The Ohio Public Records Act, also known as the Sunshine Laws, governs public access to state government records. There are, however, several exceptions to the laws, and notably, the laws only govern access to corrections records. Access to criminal history information and court records are both governed by separate statutes and policies.
The Bureau of Criminal Identification and Investigation (BCI), a unit within the state’s Attorney General office, is statutorily mandated to collect and maintain criminal history information. (Oh. Rev. Code § 109.51, 109.57(A)) BCI collects and maintains records on persons “convicted of committing within this state a felony, any crime constituting a misdemeanor on the first offense and a felony on subsequent offenses, or any misdemeanor described in division (A)(1)(a), (A)(5)(a), or (A)(7)(a) of section 109.572 of the Revised Code, of all children under eighteen years of age who have been adjudicated delinquent children for committing within this state an act that would be a felony or an offense of violence if committed by an adult or who have been convicted of or pleaded guilty to committing within this state a felony or an offense of violence, and of all well-known and habitual criminal.” (Oh. Rev. Code § 109.57(A))

[Records for locating displayed items]
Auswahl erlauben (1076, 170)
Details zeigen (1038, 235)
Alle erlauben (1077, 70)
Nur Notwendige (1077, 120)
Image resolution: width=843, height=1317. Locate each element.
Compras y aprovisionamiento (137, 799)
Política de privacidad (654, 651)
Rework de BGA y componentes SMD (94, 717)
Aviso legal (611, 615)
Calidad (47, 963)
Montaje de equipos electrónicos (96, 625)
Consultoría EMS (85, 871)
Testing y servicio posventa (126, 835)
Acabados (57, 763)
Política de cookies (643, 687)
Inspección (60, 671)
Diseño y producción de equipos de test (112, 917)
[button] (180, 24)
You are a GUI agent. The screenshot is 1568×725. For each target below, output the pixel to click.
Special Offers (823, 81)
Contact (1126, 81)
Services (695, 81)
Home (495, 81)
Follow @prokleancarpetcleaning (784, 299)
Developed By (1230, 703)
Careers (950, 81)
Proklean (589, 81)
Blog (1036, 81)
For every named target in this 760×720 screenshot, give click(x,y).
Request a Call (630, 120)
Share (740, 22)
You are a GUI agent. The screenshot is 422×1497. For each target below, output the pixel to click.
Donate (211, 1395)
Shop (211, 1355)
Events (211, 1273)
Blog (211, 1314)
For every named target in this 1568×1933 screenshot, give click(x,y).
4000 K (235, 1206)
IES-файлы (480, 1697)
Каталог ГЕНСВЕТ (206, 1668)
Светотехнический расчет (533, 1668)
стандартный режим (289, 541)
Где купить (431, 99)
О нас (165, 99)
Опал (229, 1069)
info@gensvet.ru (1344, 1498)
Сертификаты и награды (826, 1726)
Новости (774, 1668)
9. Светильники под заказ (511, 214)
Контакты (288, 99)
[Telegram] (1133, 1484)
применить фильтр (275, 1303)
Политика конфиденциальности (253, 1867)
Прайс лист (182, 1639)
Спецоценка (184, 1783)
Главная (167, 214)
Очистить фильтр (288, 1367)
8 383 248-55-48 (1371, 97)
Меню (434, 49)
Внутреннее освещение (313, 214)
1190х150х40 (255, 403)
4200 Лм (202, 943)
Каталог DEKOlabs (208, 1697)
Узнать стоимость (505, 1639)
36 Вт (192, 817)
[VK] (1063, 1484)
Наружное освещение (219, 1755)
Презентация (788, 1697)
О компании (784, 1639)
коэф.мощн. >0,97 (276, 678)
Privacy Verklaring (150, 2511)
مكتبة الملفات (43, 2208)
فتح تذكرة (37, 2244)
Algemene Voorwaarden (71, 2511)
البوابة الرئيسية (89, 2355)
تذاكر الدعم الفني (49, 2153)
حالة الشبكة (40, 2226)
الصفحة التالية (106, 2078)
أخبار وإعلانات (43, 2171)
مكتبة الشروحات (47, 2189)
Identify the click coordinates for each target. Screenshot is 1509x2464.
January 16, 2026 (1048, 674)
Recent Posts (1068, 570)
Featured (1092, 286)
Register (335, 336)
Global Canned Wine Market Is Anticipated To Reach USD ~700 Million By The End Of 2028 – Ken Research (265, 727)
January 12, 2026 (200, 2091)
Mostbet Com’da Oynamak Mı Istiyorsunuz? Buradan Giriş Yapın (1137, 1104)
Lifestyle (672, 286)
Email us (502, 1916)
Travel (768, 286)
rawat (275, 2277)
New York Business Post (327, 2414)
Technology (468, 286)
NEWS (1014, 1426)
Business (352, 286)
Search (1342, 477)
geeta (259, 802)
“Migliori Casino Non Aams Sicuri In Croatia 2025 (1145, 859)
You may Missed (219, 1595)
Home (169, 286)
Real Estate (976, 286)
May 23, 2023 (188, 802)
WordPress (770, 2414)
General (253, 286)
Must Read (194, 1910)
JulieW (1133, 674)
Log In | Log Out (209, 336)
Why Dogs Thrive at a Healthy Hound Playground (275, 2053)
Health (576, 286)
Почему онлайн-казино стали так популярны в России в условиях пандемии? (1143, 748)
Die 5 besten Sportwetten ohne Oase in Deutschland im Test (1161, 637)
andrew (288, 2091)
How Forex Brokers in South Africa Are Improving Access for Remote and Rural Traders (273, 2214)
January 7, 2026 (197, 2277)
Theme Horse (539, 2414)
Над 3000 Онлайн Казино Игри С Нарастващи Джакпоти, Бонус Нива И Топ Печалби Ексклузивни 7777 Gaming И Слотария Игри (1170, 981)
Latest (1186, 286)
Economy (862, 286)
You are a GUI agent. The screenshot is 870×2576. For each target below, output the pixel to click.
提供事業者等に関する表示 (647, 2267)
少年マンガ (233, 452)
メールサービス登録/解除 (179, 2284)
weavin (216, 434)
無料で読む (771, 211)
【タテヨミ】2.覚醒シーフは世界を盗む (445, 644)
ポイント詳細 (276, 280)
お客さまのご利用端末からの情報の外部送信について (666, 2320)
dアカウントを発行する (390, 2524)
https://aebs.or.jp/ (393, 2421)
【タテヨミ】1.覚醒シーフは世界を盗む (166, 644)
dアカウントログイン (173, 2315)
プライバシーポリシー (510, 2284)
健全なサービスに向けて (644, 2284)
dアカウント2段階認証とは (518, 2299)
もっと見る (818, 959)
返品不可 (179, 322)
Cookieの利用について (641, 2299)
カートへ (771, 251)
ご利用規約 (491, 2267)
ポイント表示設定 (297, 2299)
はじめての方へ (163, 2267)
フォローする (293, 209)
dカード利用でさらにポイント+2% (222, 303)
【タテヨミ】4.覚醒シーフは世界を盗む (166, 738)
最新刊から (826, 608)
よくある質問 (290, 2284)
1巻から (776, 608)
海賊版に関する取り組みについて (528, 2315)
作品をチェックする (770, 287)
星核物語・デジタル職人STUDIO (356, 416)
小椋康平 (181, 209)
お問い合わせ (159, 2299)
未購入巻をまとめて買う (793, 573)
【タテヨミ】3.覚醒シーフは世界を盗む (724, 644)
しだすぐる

- **The request**
Answer these questions from the passage on Ohio records access:
(a) By what other name is the Ohio Public Records Act known?
(b) Which two kinds of records are governed by separate statutes and policies?
(c) Within which office is the Bureau of Criminal Identification and Investigation a unit?

- **Exercise output**
(a) The Sunshine Laws.
(b) Criminal history information and court records.
(c) The state's Attorney General office.